The Israeli newspaper Yedioth Ahronoth recently published an article which carries new documentation and reports that Israeli HQ ordered troops to shoot Israeli captives on October 7, 2023. The article, translated into English by the Electronic Intifada, quotes Ronen Bergman and Yoav Zitun, two journalists who are said to have "extensive sources inside Israel's military and intelligence establishment." They say that at midday on October 7, Israel's supreme military command ordered all units to prevent the capture of Israeli citizens "at any cost" -- even by firing on them. The military "instructed all its fighting units to perform the Hannibal Directive in practice, although it did so without stating that name explicitly," the Israeli journalists revealed. They also revealed that "some 70 vehicles" driven by Palestinian fighters returning to Gaza were blown up by Israeli helicopter gunships, drones or tanks. Many of these vehicles contained Israeli captives. The journalists wrote that, "it is not clear at this stage how many of the captives were killed due to the operation of this order [to the air force]" that they should prevent their being taken to Gaza at all costs. "At least in some of the cases, everyone in the vehicle was killed," the journalists said.

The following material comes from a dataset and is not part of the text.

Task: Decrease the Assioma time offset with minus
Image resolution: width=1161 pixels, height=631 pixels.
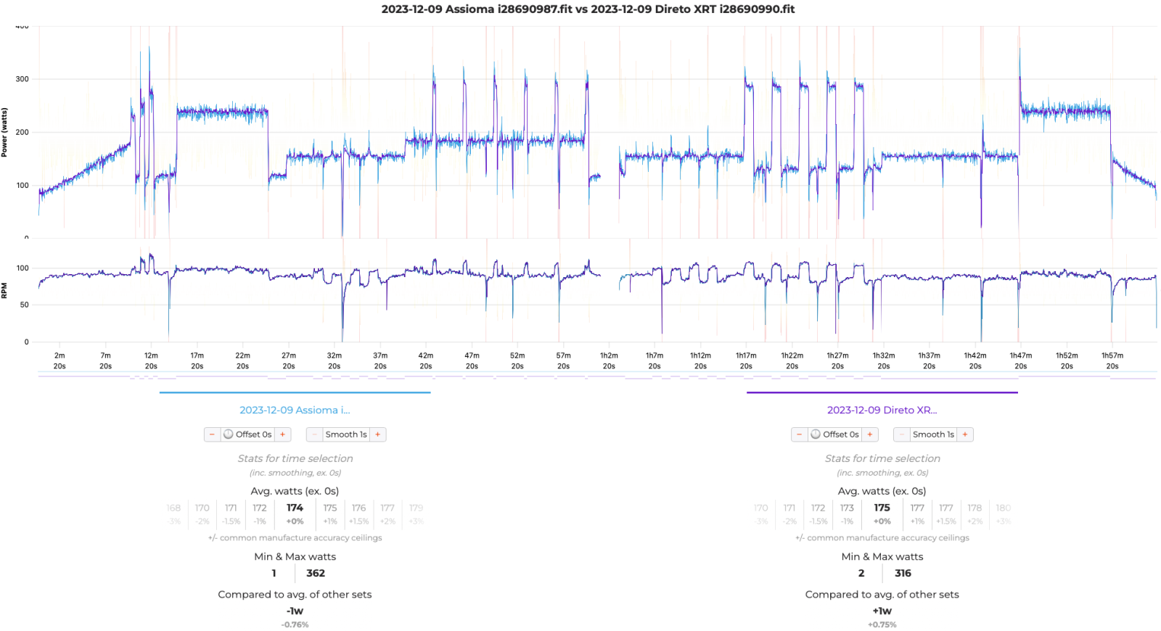Action: tap(212, 434)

In November, the Electronic Intifada reported on Israeli air force footage, as well as interviews with attack helicopter pilots in an Israeli article, showing that they had been ordered to "shoot at everything" moving between Israel's frontier settlements and Gaza. That Israeli article stated that "in the first four hours helicopters and fighter craft attacked about 300 targets, most in Israeli territory." Bergman and Zitun's new article says that by the end of the day, Drone Squadron 161 alone (which flies Elbit's Hermes 450 drone) "performed no fewer than 110 attacks on some 1,000 targets, most of which were inside Israel."

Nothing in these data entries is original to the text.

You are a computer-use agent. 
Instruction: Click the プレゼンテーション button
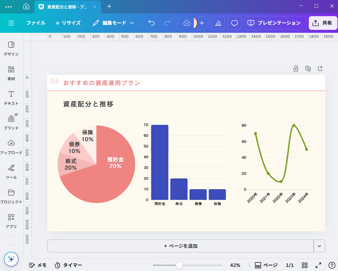coord(275,23)
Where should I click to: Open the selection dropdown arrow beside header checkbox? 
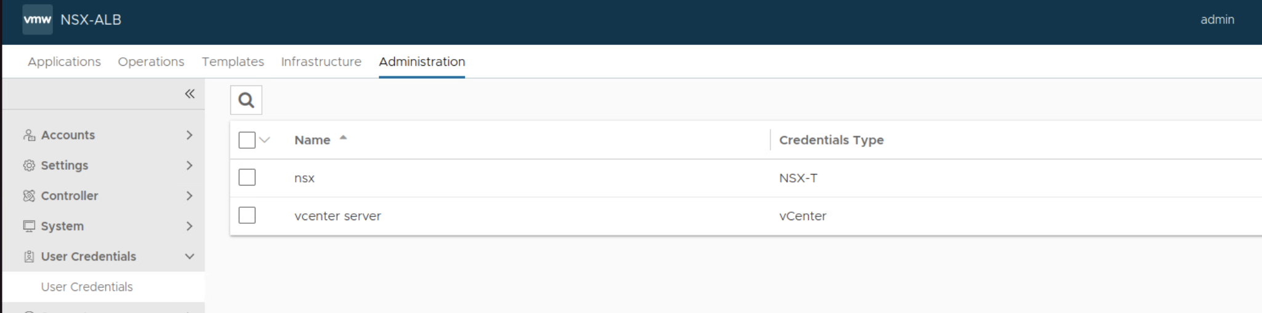click(265, 140)
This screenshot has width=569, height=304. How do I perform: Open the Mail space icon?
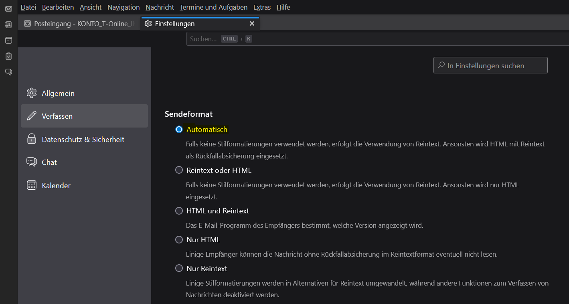[x=8, y=9]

The new article by Bergman and Zitun says that the original Hannibal Directive ordered Israeli forces to "halt the capturing force at any price" and that "in the course of a capture, the main task becomes rescuing our soldiers from the captors, even at the price of hitting or injuring our soldiers."

Two years after it was exposed by journalists during the 2014 war on Gaza, the directive was allegedly revoked, or at least "clarified." But Bergman and Zitun confirm in their new article that at midday on October 7, the Israeli military "decided to return to a version of the Hannibal Directive." They write that "the instruction was to stop 'at any cost' any attempt by 'Hamas terrorists to return to Gaza,' using language very similar to that of the original Hannibal Directive, despite repeated promises by the defense apparatus that the directive had been canceled." The new article explains that Israel Defense Force (IDF) headquarters ordered all units to carry out the Hannibal Directive soon after the first videos of the Israeli captives emerged.

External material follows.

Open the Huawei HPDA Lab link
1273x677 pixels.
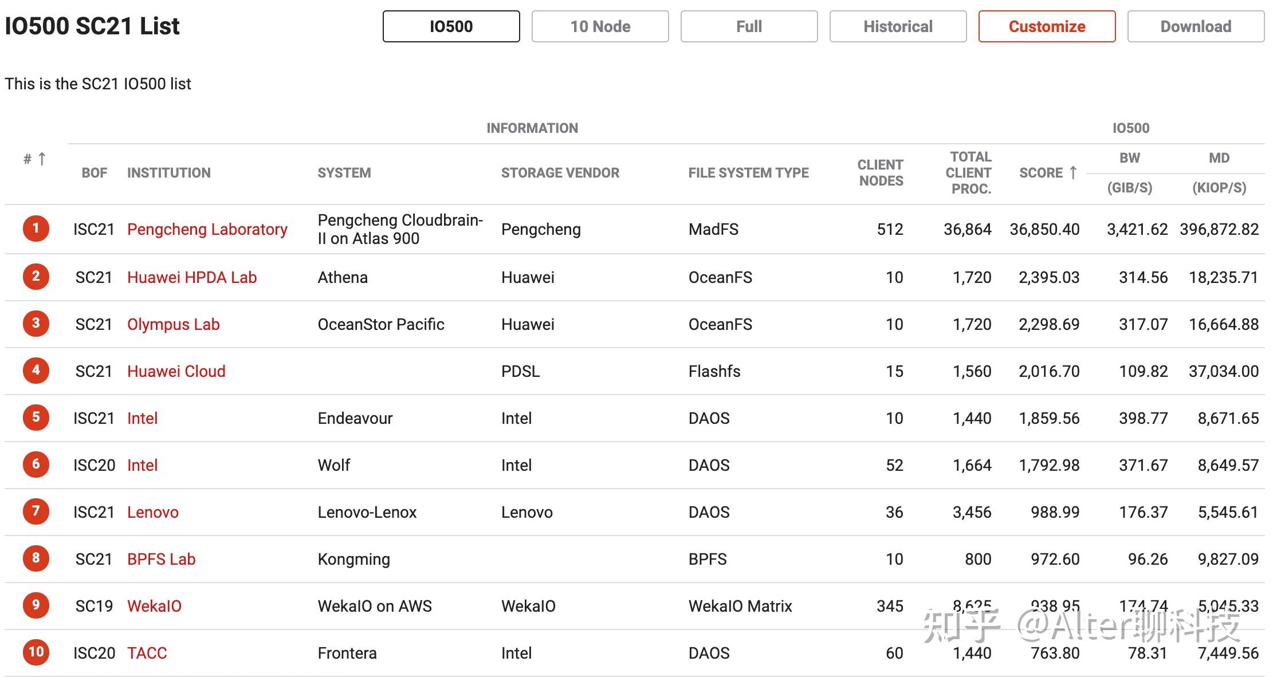click(191, 277)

Bergman and Zitun recount that IDF division command issued a direct order on Oct 7: "You have authority to fire at will." Acting on the orders of young officers from the so-called "Fire Canopy" mobile command center, attack helicopter pilots were also told: "You have permission [to open fire] until further notice -- and throughout the entire area."

Bergman also writes for the New York Times Magazine and is the author of several books about Israeli spy agencies, including Rise and Kill First. Speaking to the Haaretz podcast following the publication of the article by Yedioth Ahronoth, Asa Kasher, the author of the Israeli army's code of "ethics," joined the chorus calling for an investigation into the use of the Hannibal doctrine on and soon after October 7. "Kasher stridently agreed with the families that an investigation is needed immediately," wrote Haaretz, and that this should not wait until the end of the war in Gaza.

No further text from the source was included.